▶ **WHAT TO DO**:
Once the pictures are removed, reproduce what is left of the data below exactly.

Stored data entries

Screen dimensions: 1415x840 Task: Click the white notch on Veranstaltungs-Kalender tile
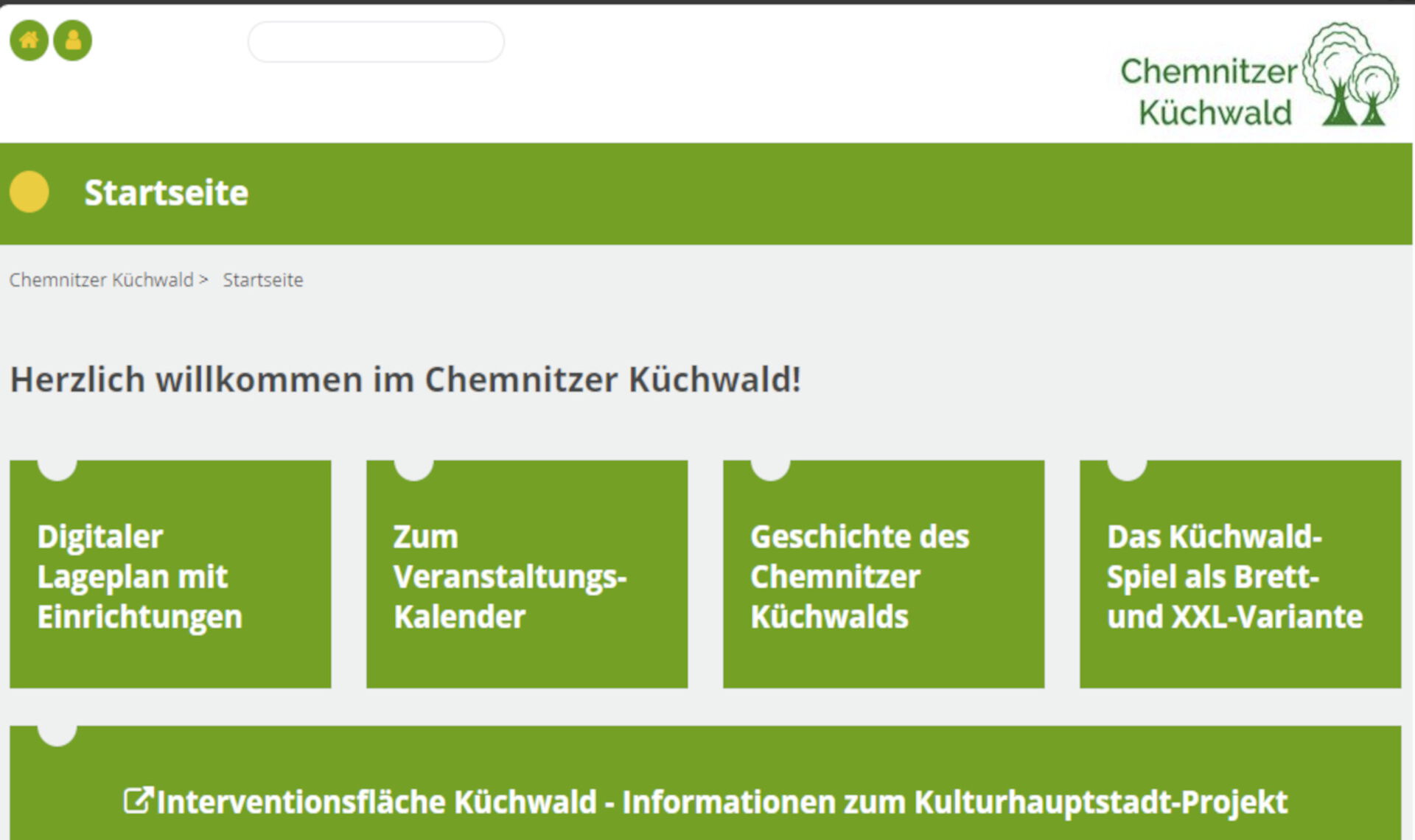click(413, 469)
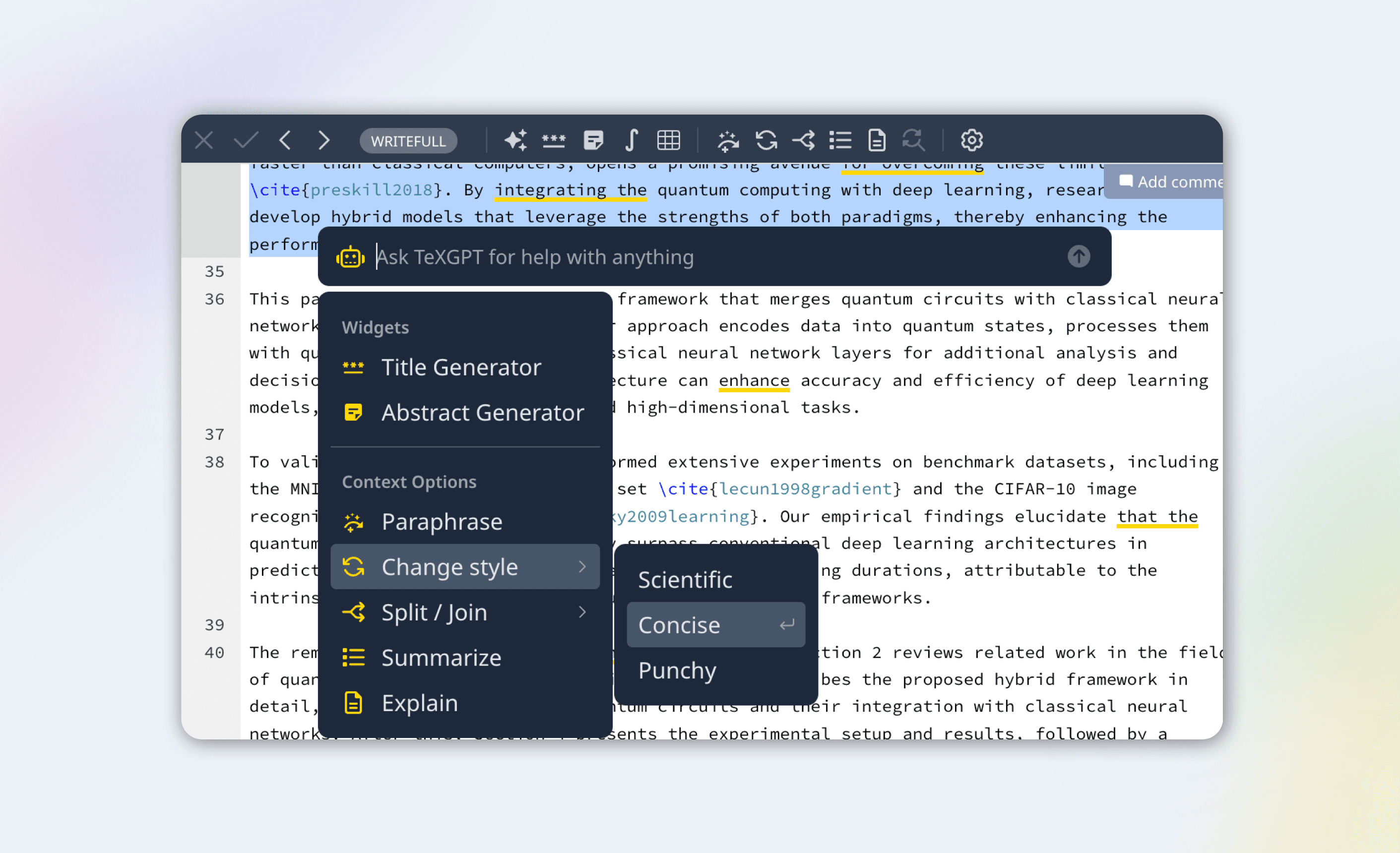This screenshot has height=853, width=1400.
Task: Select Scientific style option
Action: point(685,580)
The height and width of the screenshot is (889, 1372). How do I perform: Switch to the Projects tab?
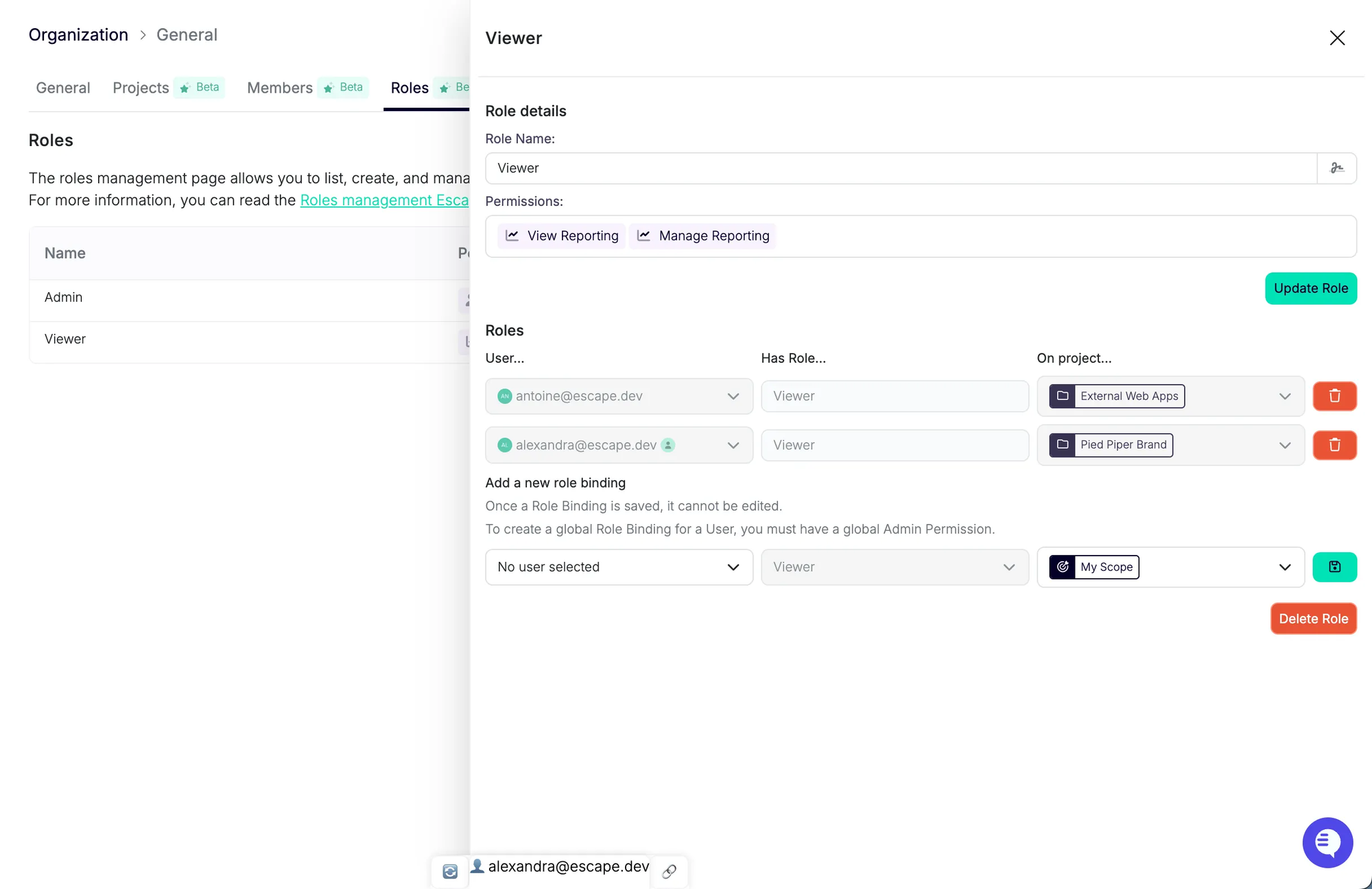click(141, 88)
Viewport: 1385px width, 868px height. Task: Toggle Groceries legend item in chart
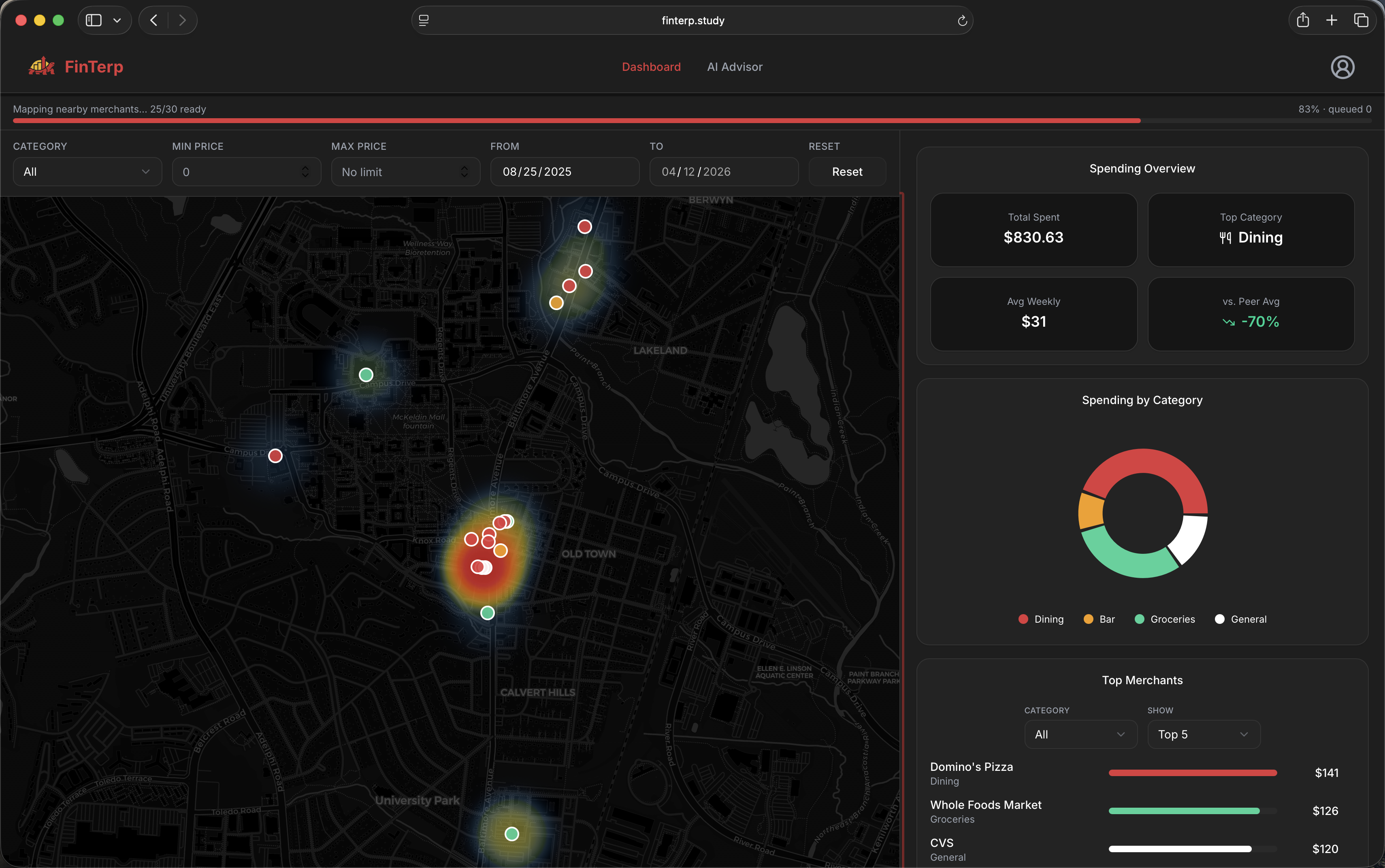tap(1165, 619)
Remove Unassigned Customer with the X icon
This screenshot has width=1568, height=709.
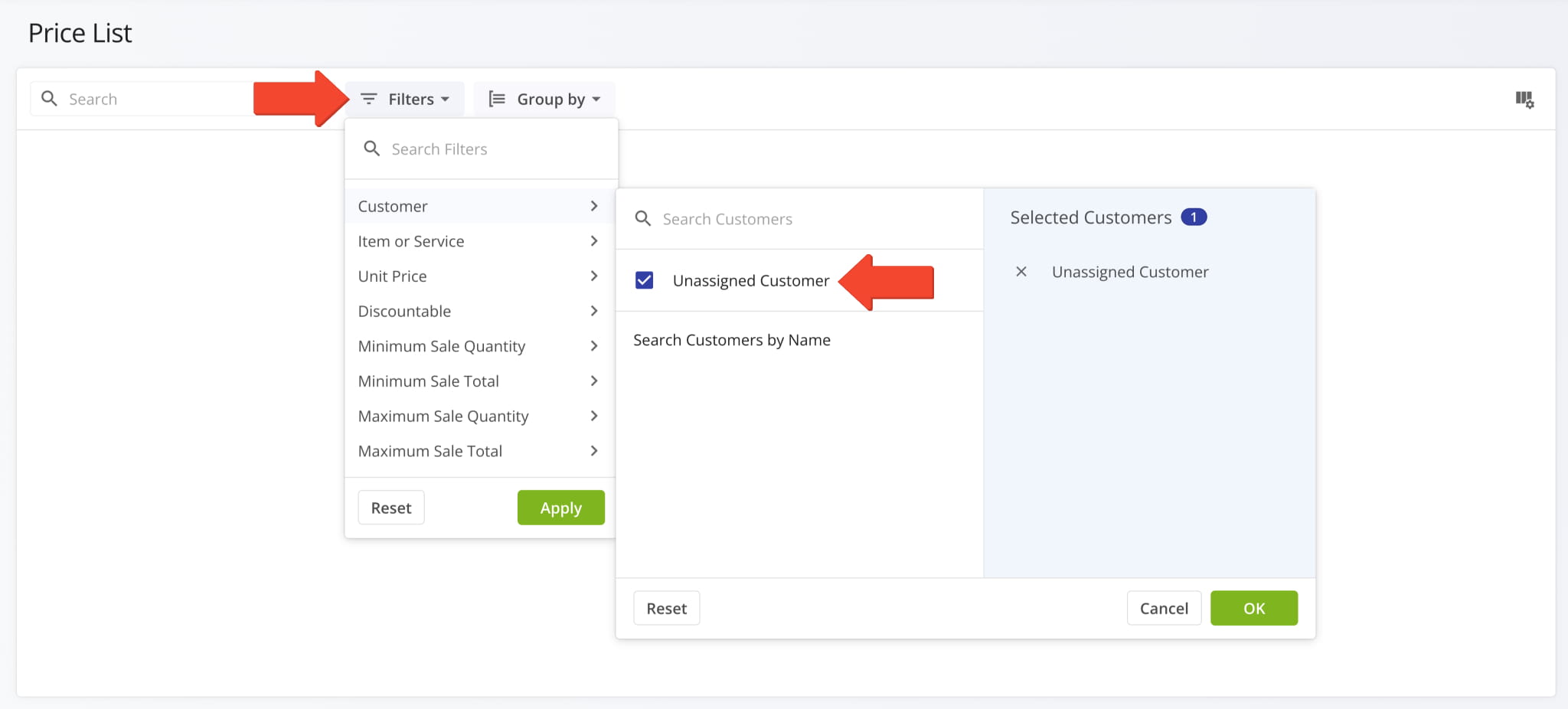pyautogui.click(x=1021, y=271)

▶ **REPLY TO THE EXERCISE**:
Screen dimensions: 1415x840 Task: Click the white notch on Veranstaltungs-Kalender tile
click(413, 469)
This screenshot has height=853, width=1400.
Task: Select Scientific style option
Action: point(685,580)
The height and width of the screenshot is (889, 1372). How do I perform: Switch to the Projects tab?
click(141, 88)
Viewport: 1385px width, 868px height. Task: Toggle Groceries legend item in chart
tap(1165, 619)
Remove Unassigned Customer with the X icon
This screenshot has width=1568, height=709.
pyautogui.click(x=1021, y=271)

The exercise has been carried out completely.